What you should do
Exactly as they appear, write the lines from the one containing "Viewport: 454px width, 269px height." to the final line of the entries, leaving pictures out.

Stored data
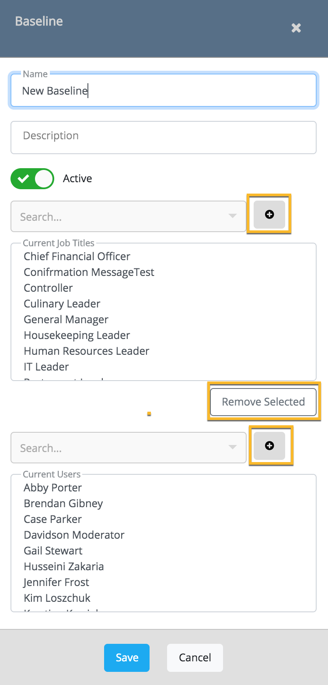Viewport: 328px width, 685px height.
Task: Save the new baseline
Action: pyautogui.click(x=126, y=657)
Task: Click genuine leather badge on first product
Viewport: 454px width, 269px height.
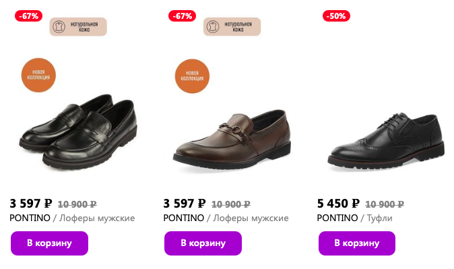Action: click(x=78, y=27)
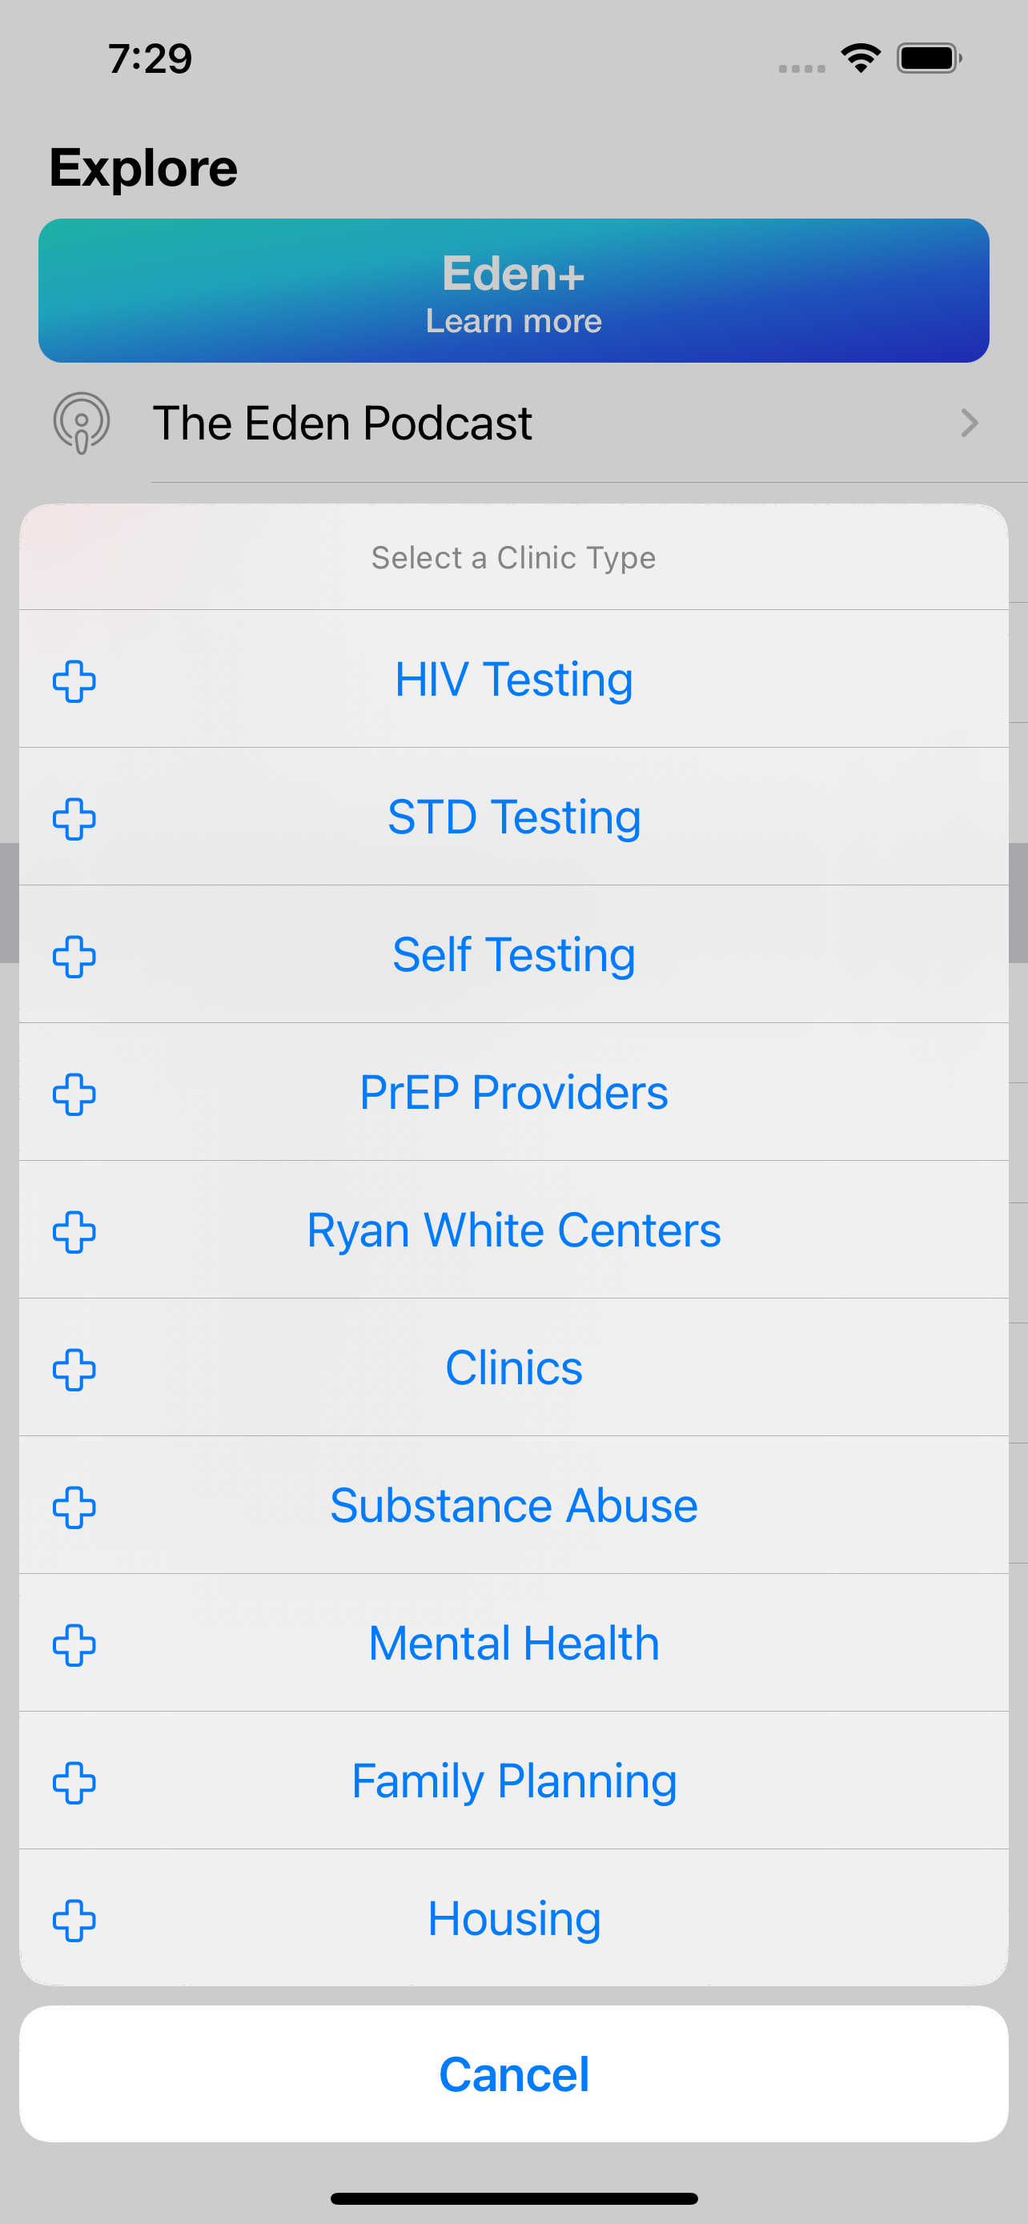Expand The Eden Podcast row chevron
This screenshot has height=2224, width=1028.
point(968,423)
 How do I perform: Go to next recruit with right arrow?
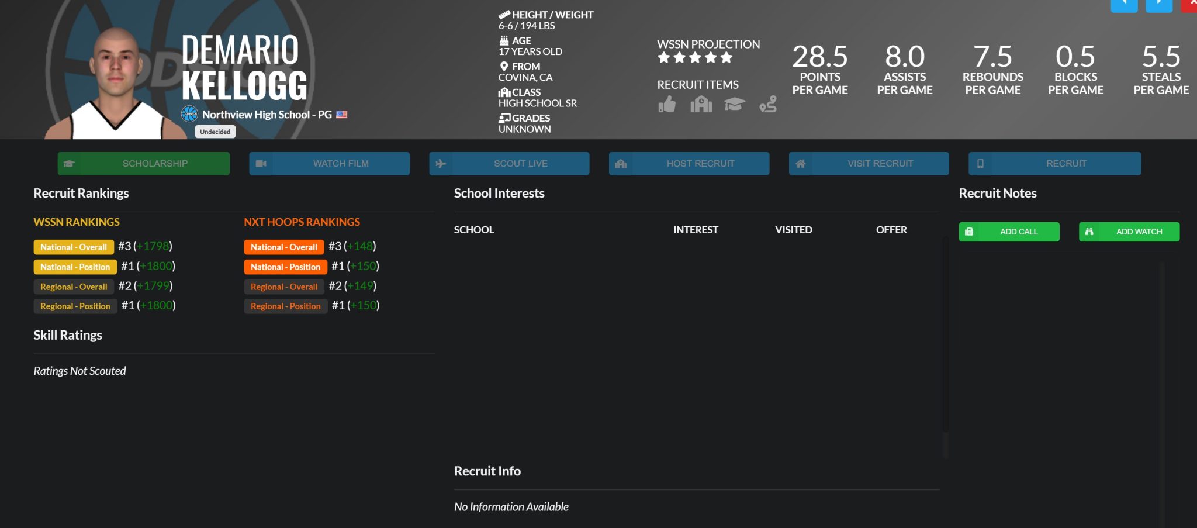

Exercise output
Viewport: 454px width, 269px height.
Action: click(x=78, y=27)
Expand The Eden Podcast row chevron
This screenshot has height=2224, width=1028.
point(968,423)
 How do I perform: Go to next recruit with right arrow?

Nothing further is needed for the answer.